Saga Pattern
Pattern for managing distributed transactions in microservices through a sequence of local transactions with compensating actions to handle failures.
seed#saga#pattern#transactions#distributed#compensation#microservices
What it is
The Saga pattern manages transactions spanning multiple microservices. Instead of a distributed ACID transaction (costly and fragile), a saga is a sequence of local transactions where each step has a compensating action in case of failure.
Types
Choreography
Each service listens to events and decides what to do:
Order created → Inventory reserved → Payment processed → Order confirmed
↓ (failure)
Inventory released ← Payment rejected
Orchestration
A central orchestrator coordinates the steps:
Orchestrator → Reserve inventory → Process payment → Confirm order
← Compensate if any step fails
Choreography vs Orchestration
| Aspect | Choreography | Orchestration |
|---|---|---|
| Coupling | Low | Medium |
| Visibility | Hard to trace | Clear flow |
| Complexity | Grows with services | Centralized |
When to use it
- Transactions spanning multiple services (orders, payments, inventory)

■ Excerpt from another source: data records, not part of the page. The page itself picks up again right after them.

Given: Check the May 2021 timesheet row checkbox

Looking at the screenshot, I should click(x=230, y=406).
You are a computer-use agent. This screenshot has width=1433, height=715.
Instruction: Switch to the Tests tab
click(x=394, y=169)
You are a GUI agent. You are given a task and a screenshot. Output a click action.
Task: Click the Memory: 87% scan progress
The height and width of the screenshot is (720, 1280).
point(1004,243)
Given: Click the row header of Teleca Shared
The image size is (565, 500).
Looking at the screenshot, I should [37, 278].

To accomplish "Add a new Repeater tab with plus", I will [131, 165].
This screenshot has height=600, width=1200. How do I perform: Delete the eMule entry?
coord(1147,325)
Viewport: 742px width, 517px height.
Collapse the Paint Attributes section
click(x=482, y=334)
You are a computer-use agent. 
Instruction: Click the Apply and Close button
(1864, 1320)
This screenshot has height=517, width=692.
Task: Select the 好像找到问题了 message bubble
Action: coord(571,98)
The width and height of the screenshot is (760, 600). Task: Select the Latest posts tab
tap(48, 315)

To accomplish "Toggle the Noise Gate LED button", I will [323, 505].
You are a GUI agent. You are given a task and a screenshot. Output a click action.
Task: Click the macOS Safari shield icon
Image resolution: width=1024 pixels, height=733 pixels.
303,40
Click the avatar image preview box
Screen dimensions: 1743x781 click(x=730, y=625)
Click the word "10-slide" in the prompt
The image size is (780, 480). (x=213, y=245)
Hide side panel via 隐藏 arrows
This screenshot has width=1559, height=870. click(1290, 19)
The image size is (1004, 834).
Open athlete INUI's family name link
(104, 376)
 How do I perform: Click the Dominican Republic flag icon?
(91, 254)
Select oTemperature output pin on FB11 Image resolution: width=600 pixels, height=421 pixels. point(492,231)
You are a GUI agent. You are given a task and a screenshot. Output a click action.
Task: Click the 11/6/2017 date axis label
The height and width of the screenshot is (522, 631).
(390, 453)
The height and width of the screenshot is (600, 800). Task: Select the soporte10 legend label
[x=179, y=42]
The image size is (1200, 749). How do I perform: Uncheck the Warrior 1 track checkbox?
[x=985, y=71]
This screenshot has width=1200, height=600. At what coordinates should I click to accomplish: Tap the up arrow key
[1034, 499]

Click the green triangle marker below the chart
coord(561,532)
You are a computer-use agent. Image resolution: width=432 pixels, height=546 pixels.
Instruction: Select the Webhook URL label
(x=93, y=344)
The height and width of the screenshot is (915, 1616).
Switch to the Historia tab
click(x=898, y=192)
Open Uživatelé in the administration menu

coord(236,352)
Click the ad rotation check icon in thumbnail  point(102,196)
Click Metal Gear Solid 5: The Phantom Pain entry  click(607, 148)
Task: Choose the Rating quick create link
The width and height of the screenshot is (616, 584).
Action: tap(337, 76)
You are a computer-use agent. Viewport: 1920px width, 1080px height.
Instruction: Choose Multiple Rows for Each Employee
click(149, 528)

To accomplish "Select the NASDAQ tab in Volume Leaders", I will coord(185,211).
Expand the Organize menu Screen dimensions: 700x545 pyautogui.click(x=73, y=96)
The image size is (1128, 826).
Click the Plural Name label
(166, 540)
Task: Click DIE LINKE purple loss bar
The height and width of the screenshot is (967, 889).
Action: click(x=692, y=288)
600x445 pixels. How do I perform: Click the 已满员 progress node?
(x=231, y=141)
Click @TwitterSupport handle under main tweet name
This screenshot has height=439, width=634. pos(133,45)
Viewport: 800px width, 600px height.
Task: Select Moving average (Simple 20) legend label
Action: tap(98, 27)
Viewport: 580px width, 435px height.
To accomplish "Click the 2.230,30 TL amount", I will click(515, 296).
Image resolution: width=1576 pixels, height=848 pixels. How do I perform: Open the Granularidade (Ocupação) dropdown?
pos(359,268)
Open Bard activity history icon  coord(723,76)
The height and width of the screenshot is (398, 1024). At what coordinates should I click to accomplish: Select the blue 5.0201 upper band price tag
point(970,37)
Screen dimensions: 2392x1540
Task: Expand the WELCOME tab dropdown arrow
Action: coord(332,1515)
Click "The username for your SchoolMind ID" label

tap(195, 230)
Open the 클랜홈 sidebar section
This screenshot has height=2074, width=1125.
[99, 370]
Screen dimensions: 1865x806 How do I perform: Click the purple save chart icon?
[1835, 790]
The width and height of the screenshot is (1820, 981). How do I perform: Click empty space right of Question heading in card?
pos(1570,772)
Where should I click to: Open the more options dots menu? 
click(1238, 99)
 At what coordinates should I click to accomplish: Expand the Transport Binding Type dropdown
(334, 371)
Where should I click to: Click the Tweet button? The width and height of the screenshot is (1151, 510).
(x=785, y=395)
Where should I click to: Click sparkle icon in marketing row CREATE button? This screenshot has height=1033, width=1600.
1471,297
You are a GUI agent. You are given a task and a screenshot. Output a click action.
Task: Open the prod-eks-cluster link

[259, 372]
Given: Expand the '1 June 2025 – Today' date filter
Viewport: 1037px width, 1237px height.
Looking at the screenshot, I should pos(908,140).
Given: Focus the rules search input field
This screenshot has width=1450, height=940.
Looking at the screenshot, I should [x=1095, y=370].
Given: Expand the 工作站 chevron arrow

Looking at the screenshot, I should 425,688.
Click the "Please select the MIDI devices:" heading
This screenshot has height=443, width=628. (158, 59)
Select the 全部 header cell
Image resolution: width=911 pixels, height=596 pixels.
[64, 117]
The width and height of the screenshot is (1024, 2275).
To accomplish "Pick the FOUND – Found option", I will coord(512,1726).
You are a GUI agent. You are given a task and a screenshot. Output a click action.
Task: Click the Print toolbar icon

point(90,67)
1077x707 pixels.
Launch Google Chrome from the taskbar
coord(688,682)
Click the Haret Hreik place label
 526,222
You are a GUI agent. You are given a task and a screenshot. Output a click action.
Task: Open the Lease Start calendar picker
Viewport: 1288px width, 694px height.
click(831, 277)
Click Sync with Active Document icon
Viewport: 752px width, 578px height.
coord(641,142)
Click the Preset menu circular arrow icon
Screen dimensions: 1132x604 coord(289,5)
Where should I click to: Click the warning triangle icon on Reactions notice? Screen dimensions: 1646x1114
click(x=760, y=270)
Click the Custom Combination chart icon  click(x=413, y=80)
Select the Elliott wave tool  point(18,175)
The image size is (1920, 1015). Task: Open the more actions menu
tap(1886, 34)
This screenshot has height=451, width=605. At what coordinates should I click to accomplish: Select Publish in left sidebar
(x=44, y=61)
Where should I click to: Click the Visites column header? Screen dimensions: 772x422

- When eventual consistency is acceptable
- Long-running business processes (days or weeks)
When not to use it
- If you can solve it with a single database — don't add unnecessary complexity
- When you need immediate strong consistency (real-time bank transfers)
- If fewer than 3 services are involved — probably not worth it
Design principles
- Idempotency — each step must be executable multiple times without side effects
- Explicit compensations — each local transaction needs its reverse defined upfront
- Observability — without distributed tracing, debugging sagas is a nightmare
- Timeouts — define how long to wait before considering a step failed
Why it matters
In distributed systems, ACID transactions don't cross service boundaries. The saga pattern coordinates distributed transactions through a sequence of local transactions with compensations, maintaining eventual consistency without distributed locks.
References
- Saga Pattern — Chris Richardson. Canonical pattern reference.
- Sagas — Hector Garcia-Molina, Kenneth Salem, 1987. The original Princeton paper.
- Saga Pattern — Azure — Microsoft, 2024. Saga pattern implementation guide.